[Class Report] Systems Development (Year 3) — Week 45
~Multi-API Integration and Asynchronous Design: Controlling “Wait Time” and “Failure” Through Design~
In Week 45, we built on the API integrations introduced in previous lessons and learned how to design systems that handle multiple APIs at once, as well as how to implement approaches that assume asynchronous behavior (waiting time and partial failures).
The theme was achieving all three at once: speed, stability, and clarity.
■ Teacher’s Introduction: “The More APIs You Add, the More ‘Waiting’ and ‘Failures’ You Get”
Mr. Tanaka: “When you combine two or three APIs, it becomes normal for
‘one of them is slow’ or ‘one of them fails.’
Today, let’s learn how to absorb that through design.”
The teacher showed how calling APIs sequentially with synchronous processing slows everything down, and explained why asynchronous and parallel thinking becomes necessary.
■ Today’s Goals
- Be able to design a use case that integrates multiple APIs
- Understand the difference between synchronous and asynchronous processing
- Grasp how parallel execution reduces waiting time
- Implement a design that does not stop the whole system even if some APIs fail
■ Exercise ①: Designing a Multi-API Use Case
We started by clarifying which APIs to combine.
Examples discussed in class
- Library system
- Weather API: display a “return reminder” notice
- Holiday API: decide whether to extend the due date
- Learning support app
- Translation API: help with English
- Dictionary API: show word meanings
Student A: “If one API is ‘support’ and the other is ‘decision input,’ it’s easier to organize.”
■ Exercise ②: Experiencing the Problems with Synchronous Processing
First, we tested code that calls APIs synchronously (in order).
weather = weather_api.fetch(city)
holiday = holiday_api.fetch(date)
Problems we experienced:
- The total time becomes long
- If either one fails, the entire process stops
- Users clearly feel like they are being “kept waiting”
Student B: “Even if only one API is slow, everything feels slow…”
■ Exercise ③: Learning the Idea of Asynchronous + Parallel Execution
Next, we introduced the concept of calling APIs at the same time.
(In class, we focused on concepts and used a simplified async example.)
Concept image
weather_task = async_fetch_weather(city)
holiday_task = async_fetch_holiday(date)
weather, holiday = await gather(weather_task, holiday_task)
Key points:
- By waiting simultaneously, the total wait time becomes roughly “the slowest API’s time”
- The perceived speed improves significantly
Student C: “It feels like things are running in parallel in the background—suddenly it’s very ‘real-world.’”
■ Exercise ④: Designing to Tolerate Partial Failure
With multiple APIs, it’s important not to assume “everything succeeds.”
Design policy
- Lower-priority APIs should not block the whole flow if they fail
- Treat results as a Result (success/failure)

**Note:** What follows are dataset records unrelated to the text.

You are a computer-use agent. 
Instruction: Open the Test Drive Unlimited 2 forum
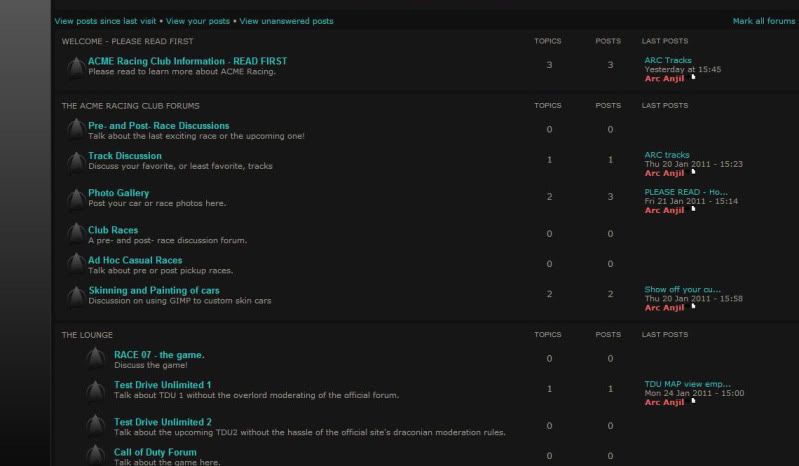[x=162, y=422]
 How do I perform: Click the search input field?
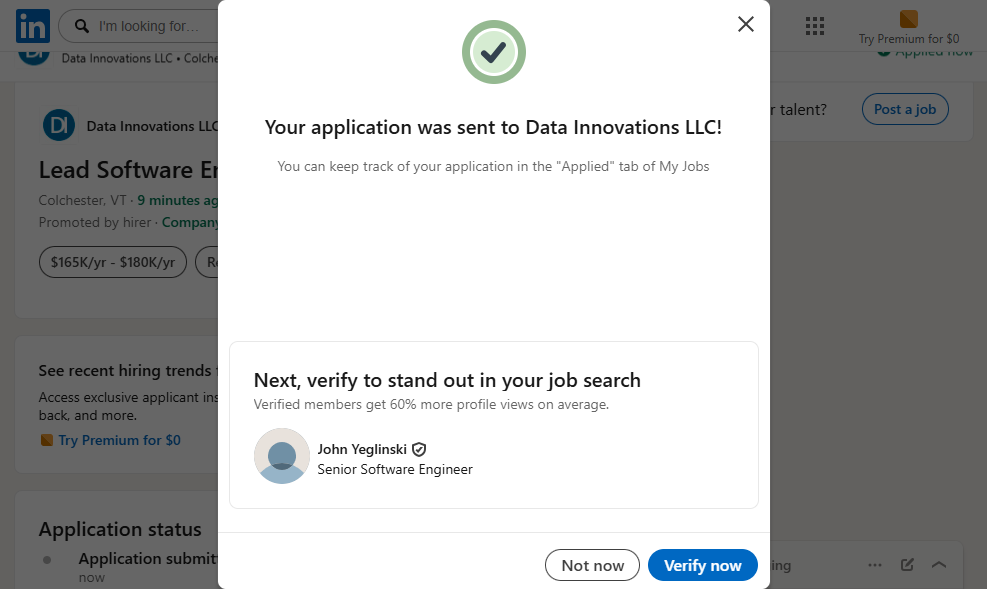tap(150, 26)
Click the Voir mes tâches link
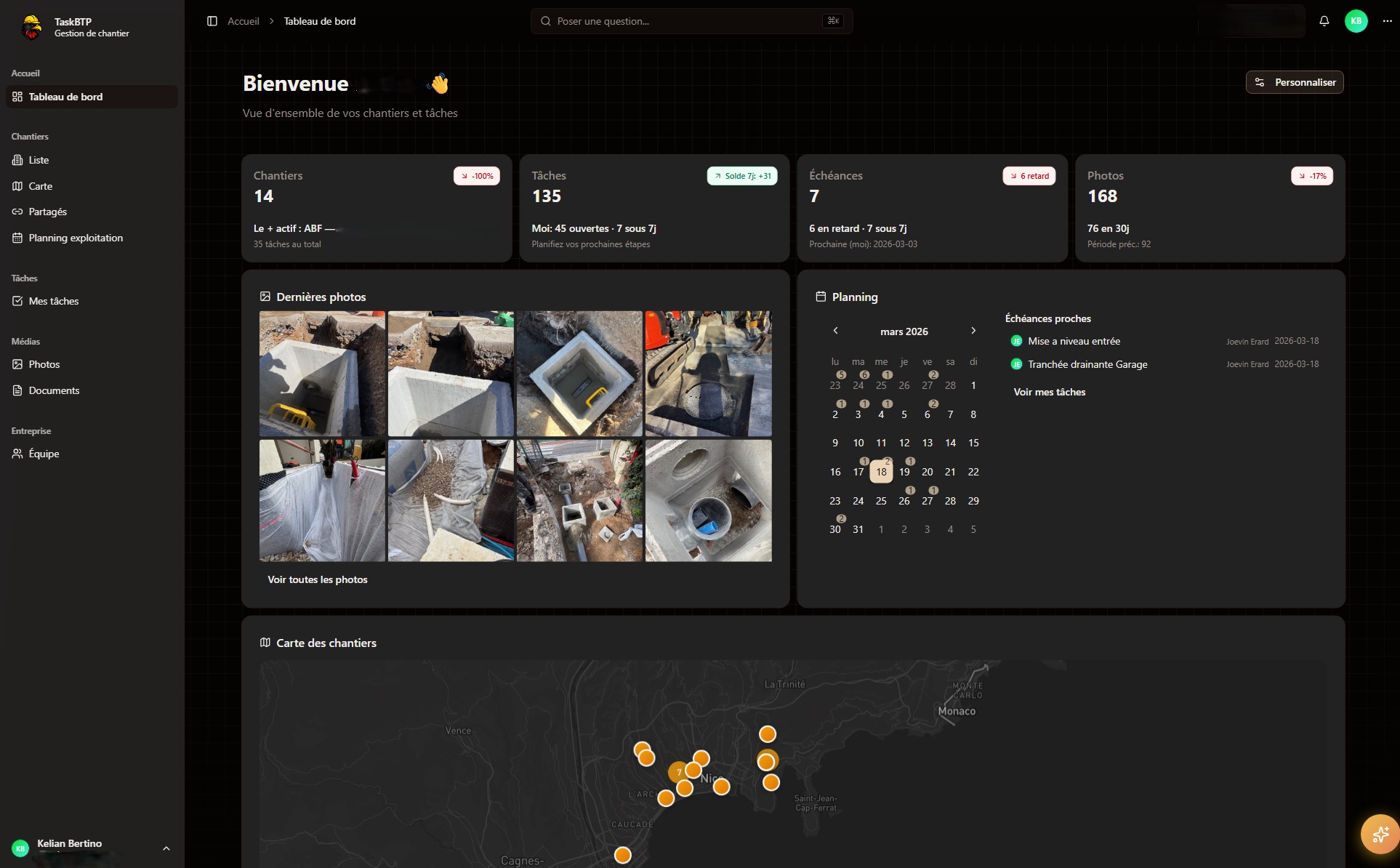Screen dimensions: 1400x868 pyautogui.click(x=1049, y=392)
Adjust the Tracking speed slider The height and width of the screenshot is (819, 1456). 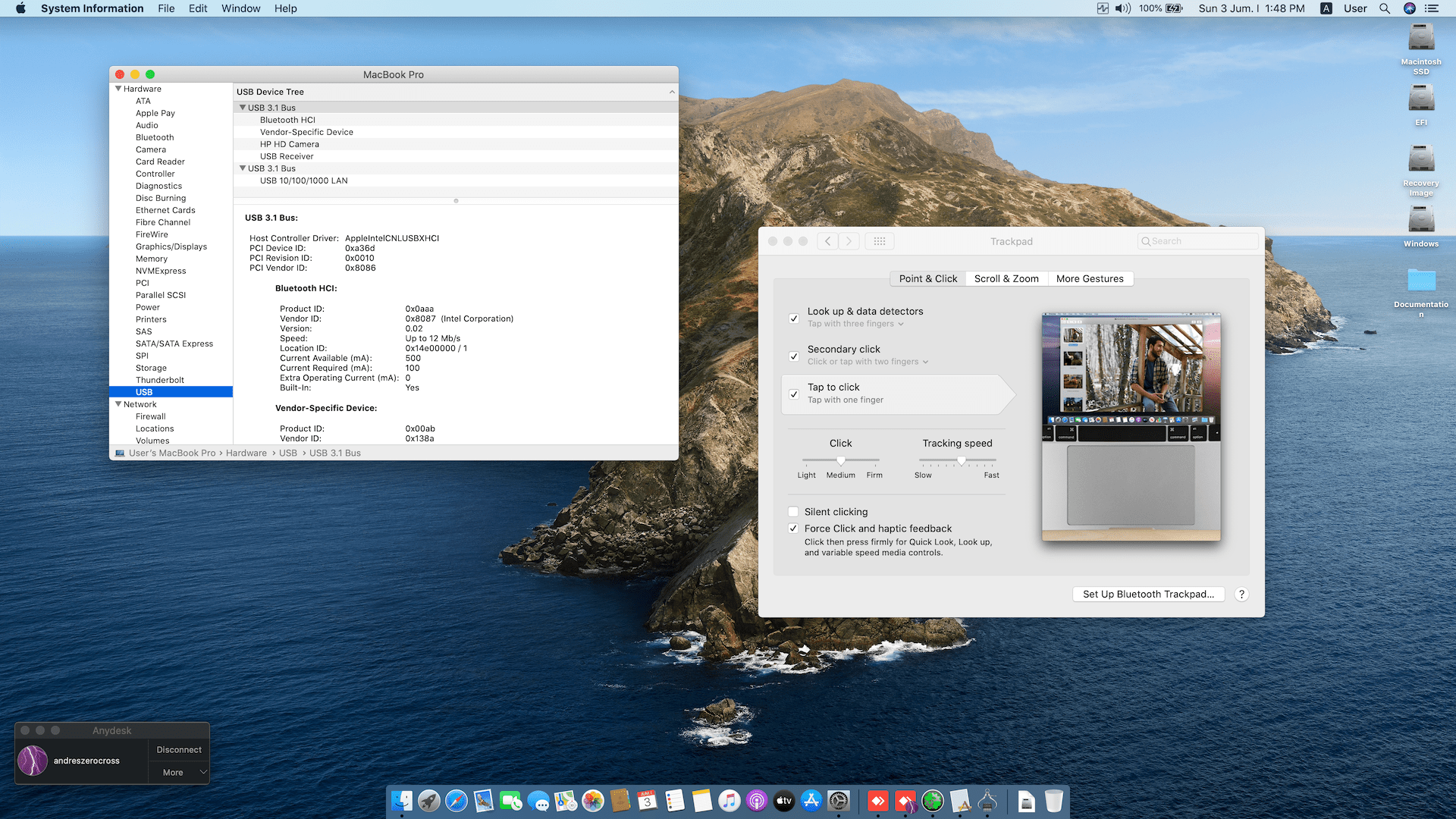[962, 460]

- Make the final decision in the Service layer
weather = safe_fetch_weather(city) # returns None on failure
holiday = safe_fetch_holiday(date)
message = build_message(weather, holiday)
UI examples:
- “Today is a holiday. The return deadline will be extended.”

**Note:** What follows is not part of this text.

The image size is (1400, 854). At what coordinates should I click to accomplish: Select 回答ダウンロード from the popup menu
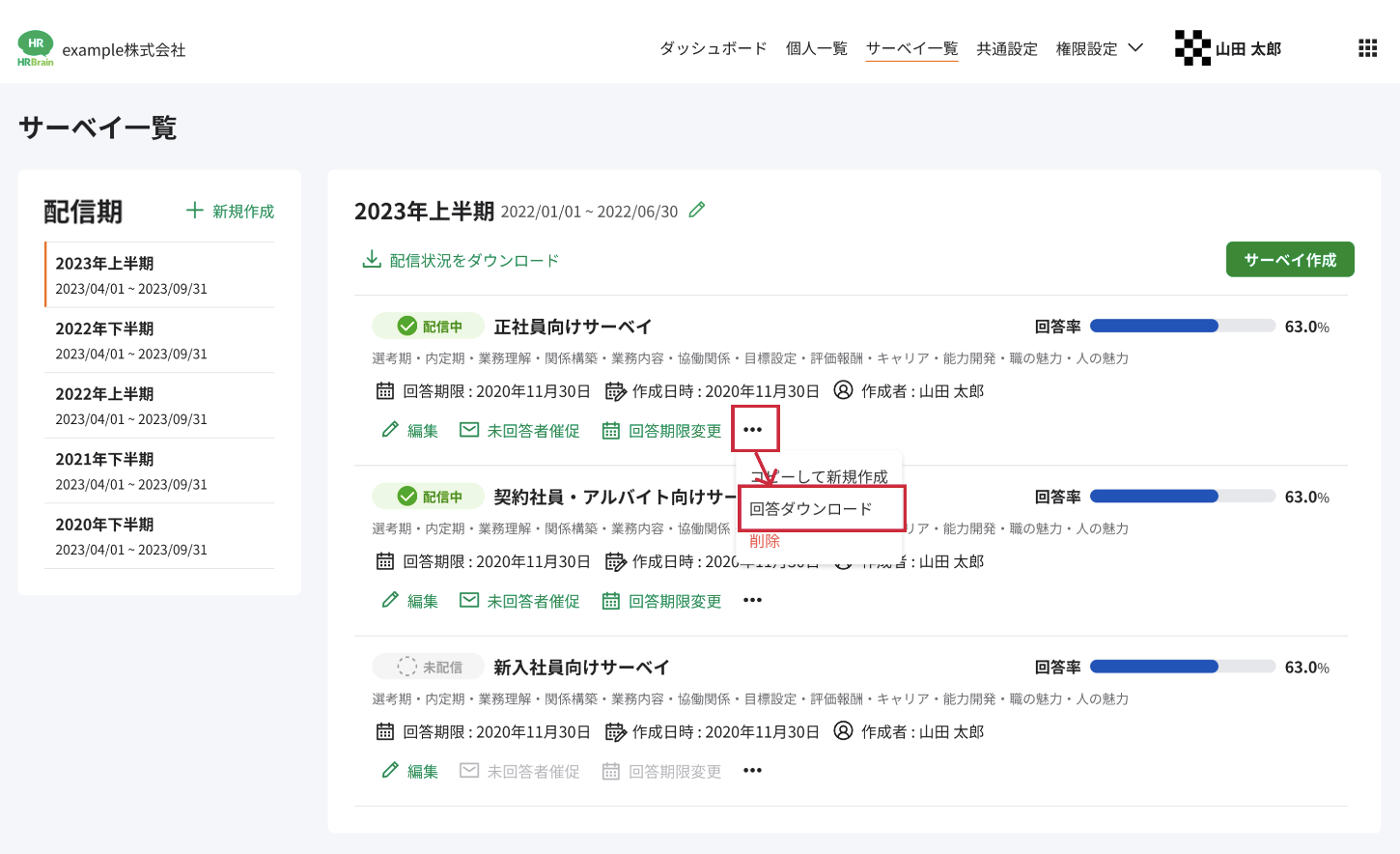coord(811,509)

- “Weather information could not be retrieved.”
Student D: “It’s reassuring to design it so it doesn’t require everything to be available.”
■ Exercise ⑤: Designing Priority and Display Timing
Finally, we discussed what to show first.
- Show the main function immediately
- Show/update supplementary API info later
- Use loading indicators so waiting is visible
Student E: “If you’re going to make users wait, it’s better if they can tell that they’re waiting.”
The teacher added a practical note:
“UX isn’t only about being ‘fast’—it’s also about being ‘convincing and understandable.’”
■ Class-Wide Insights
- The more APIs you integrate, the more design quality matters
- Async is not only a way to “make it faster,” but also to “make it more resilient”
- The Service layer becomes even more important
- In some cases, it’s kinder UX to not wait for everything to be ready
■ The Teacher’s Closing Message
“Multi-API integration brings both
‘convenience’ and ‘instability’ into your system.
That’s why it’s essential to build
parallelism, partial failure handling, and prioritization into the design.
Today’s ideas apply directly to generative AI and large-scale service integration, too.”
■ Homework (for next week)
- Create a simple use case design diagram (basic sequence diagram) using multiple APIs
- Classify APIs into “critical” vs. “supporting,” and explain why
- Propose one UI display plan for when half of the APIs fail
■ Next Week Preview: Intro to Designing Generative AI Integration
Next week, we’ll finally move into
designing how to integrate generative AI into systems.
The focus won’t be “how to call it,” but
“how to control it and use it safely.”
Week 45 was an important milestone in learning how to design API integrations that don’t break when they scale up.
Students are beginning to develop a higher level of system design skill—thinking about speed, stability, and UX at the same time.